→ TASK INPUT
# # # #

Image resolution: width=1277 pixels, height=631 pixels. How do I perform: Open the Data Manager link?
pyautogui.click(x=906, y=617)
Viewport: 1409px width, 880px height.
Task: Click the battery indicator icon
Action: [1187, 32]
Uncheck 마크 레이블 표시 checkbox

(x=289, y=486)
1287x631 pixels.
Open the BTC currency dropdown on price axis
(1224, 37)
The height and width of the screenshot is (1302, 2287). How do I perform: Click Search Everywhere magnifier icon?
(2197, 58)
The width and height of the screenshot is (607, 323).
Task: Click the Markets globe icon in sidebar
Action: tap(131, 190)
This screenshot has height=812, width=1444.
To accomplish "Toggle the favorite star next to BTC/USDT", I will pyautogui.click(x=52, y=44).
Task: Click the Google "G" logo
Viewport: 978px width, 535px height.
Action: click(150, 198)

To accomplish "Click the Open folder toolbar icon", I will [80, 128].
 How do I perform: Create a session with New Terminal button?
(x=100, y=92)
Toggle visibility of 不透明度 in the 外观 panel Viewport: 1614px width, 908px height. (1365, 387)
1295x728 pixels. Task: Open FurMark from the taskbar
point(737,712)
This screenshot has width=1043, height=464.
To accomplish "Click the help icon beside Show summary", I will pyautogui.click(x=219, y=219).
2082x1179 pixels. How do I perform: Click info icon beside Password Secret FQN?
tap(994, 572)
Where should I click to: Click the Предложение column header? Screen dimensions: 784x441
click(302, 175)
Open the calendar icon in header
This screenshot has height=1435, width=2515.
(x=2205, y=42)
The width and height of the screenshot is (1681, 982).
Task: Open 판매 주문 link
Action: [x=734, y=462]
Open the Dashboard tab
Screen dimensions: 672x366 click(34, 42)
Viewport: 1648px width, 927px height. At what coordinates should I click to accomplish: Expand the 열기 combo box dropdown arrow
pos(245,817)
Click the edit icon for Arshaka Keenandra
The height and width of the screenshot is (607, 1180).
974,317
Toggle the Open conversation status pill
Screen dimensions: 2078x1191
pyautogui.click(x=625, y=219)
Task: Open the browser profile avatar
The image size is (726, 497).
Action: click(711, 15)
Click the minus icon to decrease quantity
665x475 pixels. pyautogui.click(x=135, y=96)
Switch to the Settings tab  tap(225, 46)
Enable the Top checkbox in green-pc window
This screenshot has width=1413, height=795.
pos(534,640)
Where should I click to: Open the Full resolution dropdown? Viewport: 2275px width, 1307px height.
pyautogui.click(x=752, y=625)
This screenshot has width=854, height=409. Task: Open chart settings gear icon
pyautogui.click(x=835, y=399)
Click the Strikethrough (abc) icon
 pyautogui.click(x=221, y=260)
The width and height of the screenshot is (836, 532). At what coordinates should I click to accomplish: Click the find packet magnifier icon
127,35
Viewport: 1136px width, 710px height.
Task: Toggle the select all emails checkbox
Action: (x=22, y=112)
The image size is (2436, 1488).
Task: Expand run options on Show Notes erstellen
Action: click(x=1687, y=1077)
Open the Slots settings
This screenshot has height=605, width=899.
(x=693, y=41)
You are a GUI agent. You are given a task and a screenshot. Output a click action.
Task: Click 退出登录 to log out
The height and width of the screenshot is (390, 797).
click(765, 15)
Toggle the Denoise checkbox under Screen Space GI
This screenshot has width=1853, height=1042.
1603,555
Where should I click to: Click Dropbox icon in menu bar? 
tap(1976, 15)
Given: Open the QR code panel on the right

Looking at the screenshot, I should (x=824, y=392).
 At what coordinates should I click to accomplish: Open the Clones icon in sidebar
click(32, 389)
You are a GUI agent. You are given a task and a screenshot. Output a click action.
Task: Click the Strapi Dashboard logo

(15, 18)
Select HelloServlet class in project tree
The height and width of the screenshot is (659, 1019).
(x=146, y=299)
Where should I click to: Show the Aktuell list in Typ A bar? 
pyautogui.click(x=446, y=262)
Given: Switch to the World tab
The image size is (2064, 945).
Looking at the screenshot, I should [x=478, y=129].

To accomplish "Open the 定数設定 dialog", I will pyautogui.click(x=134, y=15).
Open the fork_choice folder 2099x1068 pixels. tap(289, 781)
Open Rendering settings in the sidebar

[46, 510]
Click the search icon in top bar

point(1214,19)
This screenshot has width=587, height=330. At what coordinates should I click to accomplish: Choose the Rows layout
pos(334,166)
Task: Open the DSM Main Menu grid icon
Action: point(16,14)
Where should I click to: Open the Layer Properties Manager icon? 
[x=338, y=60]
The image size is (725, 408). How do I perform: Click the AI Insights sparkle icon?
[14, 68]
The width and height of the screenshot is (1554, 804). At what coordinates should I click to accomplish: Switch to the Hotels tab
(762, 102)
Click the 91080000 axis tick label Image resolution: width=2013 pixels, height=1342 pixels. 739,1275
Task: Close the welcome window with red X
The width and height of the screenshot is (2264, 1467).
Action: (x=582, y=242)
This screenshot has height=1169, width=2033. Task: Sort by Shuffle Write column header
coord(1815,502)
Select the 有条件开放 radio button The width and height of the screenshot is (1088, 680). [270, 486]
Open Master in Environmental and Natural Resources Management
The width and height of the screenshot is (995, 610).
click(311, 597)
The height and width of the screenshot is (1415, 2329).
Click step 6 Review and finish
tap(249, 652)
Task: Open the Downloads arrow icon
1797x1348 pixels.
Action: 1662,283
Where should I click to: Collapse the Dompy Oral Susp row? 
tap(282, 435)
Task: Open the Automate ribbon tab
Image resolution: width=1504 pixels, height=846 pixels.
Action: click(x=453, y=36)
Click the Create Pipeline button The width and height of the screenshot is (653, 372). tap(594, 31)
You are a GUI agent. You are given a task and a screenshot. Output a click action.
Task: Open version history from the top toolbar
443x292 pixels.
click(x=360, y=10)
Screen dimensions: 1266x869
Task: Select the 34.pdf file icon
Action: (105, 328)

# # # #

→ EXERCISE
Output the full listing exactly, please.

→ RESULT OF THE EXERCISE
Image resolution: width=1277 pixels, height=631 pixels. How do I perform: Open the Data Manager link?
pyautogui.click(x=906, y=617)
Viewport: 1409px width, 880px height.
Task: Click the battery indicator icon
Action: [1187, 32]
Uncheck 마크 레이블 표시 checkbox

(x=289, y=486)
1287x631 pixels.
Open the BTC currency dropdown on price axis
(1224, 37)
The height and width of the screenshot is (1302, 2287). How do I perform: Click Search Everywhere magnifier icon?
(2197, 58)
The width and height of the screenshot is (607, 323).
Task: Click the Markets globe icon in sidebar
Action: tap(131, 190)
This screenshot has height=812, width=1444.
To accomplish "Toggle the favorite star next to BTC/USDT", I will pyautogui.click(x=52, y=44).
Task: Click the Google "G" logo
Viewport: 978px width, 535px height.
Action: click(150, 198)

To accomplish "Click the Open folder toolbar icon", I will [80, 128].
 How do I perform: Create a session with New Terminal button?
(x=100, y=92)
Toggle visibility of 不透明度 in the 外观 panel Viewport: 1614px width, 908px height. (1365, 387)
1295x728 pixels. Task: Open FurMark from the taskbar
point(737,712)
This screenshot has width=1043, height=464.
To accomplish "Click the help icon beside Show summary", I will pyautogui.click(x=219, y=219).
2082x1179 pixels. How do I perform: Click info icon beside Password Secret FQN?
tap(994, 572)
Where should I click to: Click the Предложение column header? Screen dimensions: 784x441
click(302, 175)
Open the calendar icon in header
This screenshot has height=1435, width=2515.
(x=2205, y=42)
The width and height of the screenshot is (1681, 982).
Task: Open 판매 주문 link
Action: [x=734, y=462]
Open the Dashboard tab
Screen dimensions: 672x366 click(34, 42)
Viewport: 1648px width, 927px height. At what coordinates should I click to accomplish: Expand the 열기 combo box dropdown arrow
pos(245,817)
Click the edit icon for Arshaka Keenandra
The height and width of the screenshot is (607, 1180).
974,317
Toggle the Open conversation status pill
Screen dimensions: 2078x1191
pyautogui.click(x=625, y=219)
Task: Open the browser profile avatar
The image size is (726, 497).
Action: click(711, 15)
Click the minus icon to decrease quantity
665x475 pixels. pyautogui.click(x=135, y=96)
Switch to the Settings tab  tap(225, 46)
Enable the Top checkbox in green-pc window
This screenshot has width=1413, height=795.
pos(534,640)
Where should I click to: Open the Full resolution dropdown? Viewport: 2275px width, 1307px height.
pyautogui.click(x=752, y=625)
This screenshot has width=854, height=409. Task: Open chart settings gear icon
pyautogui.click(x=835, y=399)
Click the Strikethrough (abc) icon
 pyautogui.click(x=221, y=260)
The width and height of the screenshot is (836, 532). At what coordinates should I click to accomplish: Click the find packet magnifier icon
127,35
Viewport: 1136px width, 710px height.
Task: Toggle the select all emails checkbox
Action: (x=22, y=112)
The image size is (2436, 1488).
Task: Expand run options on Show Notes erstellen
Action: click(x=1687, y=1077)
Open the Slots settings
This screenshot has height=605, width=899.
(x=693, y=41)
You are a GUI agent. You are given a task and a screenshot. Output a click action.
Task: Click 退出登录 to log out
The height and width of the screenshot is (390, 797).
click(765, 15)
Toggle the Denoise checkbox under Screen Space GI
This screenshot has width=1853, height=1042.
1603,555
Where should I click to: Click Dropbox icon in menu bar? 
tap(1976, 15)
Given: Open the QR code panel on the right

Looking at the screenshot, I should (x=824, y=392).
 At what coordinates should I click to accomplish: Open the Clones icon in sidebar
click(32, 389)
You are a GUI agent. You are given a task and a screenshot. Output a click action.
Task: Click the Strapi Dashboard logo

(15, 18)
Select HelloServlet class in project tree
The height and width of the screenshot is (659, 1019).
(x=146, y=299)
Where should I click to: Show the Aktuell list in Typ A bar? 
pyautogui.click(x=446, y=262)
Given: Switch to the World tab
The image size is (2064, 945).
Looking at the screenshot, I should [x=478, y=129].

To accomplish "Open the 定数設定 dialog", I will pyautogui.click(x=134, y=15).
Open the fork_choice folder 2099x1068 pixels. tap(289, 781)
Open Rendering settings in the sidebar

[46, 510]
Click the search icon in top bar

point(1214,19)
This screenshot has width=587, height=330. At what coordinates should I click to accomplish: Choose the Rows layout
pos(334,166)
Task: Open the DSM Main Menu grid icon
Action: point(16,14)
Where should I click to: Open the Layer Properties Manager icon? 
[x=338, y=60]
The image size is (725, 408). How do I perform: Click the AI Insights sparkle icon?
[14, 68]
The width and height of the screenshot is (1554, 804). At what coordinates should I click to accomplish: Switch to the Hotels tab
(762, 102)
Click the 91080000 axis tick label Image resolution: width=2013 pixels, height=1342 pixels. 739,1275
Task: Close the welcome window with red X
The width and height of the screenshot is (2264, 1467).
Action: (x=582, y=242)
This screenshot has height=1169, width=2033. Task: Sort by Shuffle Write column header
coord(1815,502)
Select the 有条件开放 radio button The width and height of the screenshot is (1088, 680). [270, 486]
Open Master in Environmental and Natural Resources Management
The width and height of the screenshot is (995, 610).
click(311, 597)
The height and width of the screenshot is (1415, 2329).
Click step 6 Review and finish
tap(249, 652)
Task: Open the Downloads arrow icon
1797x1348 pixels.
Action: 1662,283
Where should I click to: Collapse the Dompy Oral Susp row? 
tap(282, 435)
Task: Open the Automate ribbon tab
Image resolution: width=1504 pixels, height=846 pixels.
Action: click(x=453, y=36)
Click the Create Pipeline button The width and height of the screenshot is (653, 372). tap(594, 31)
You are a GUI agent. You are given a task and a screenshot. Output a click action.
Task: Open version history from the top toolbar
443x292 pixels.
click(x=360, y=10)
Screen dimensions: 1266x869
Task: Select the 34.pdf file icon
Action: (105, 328)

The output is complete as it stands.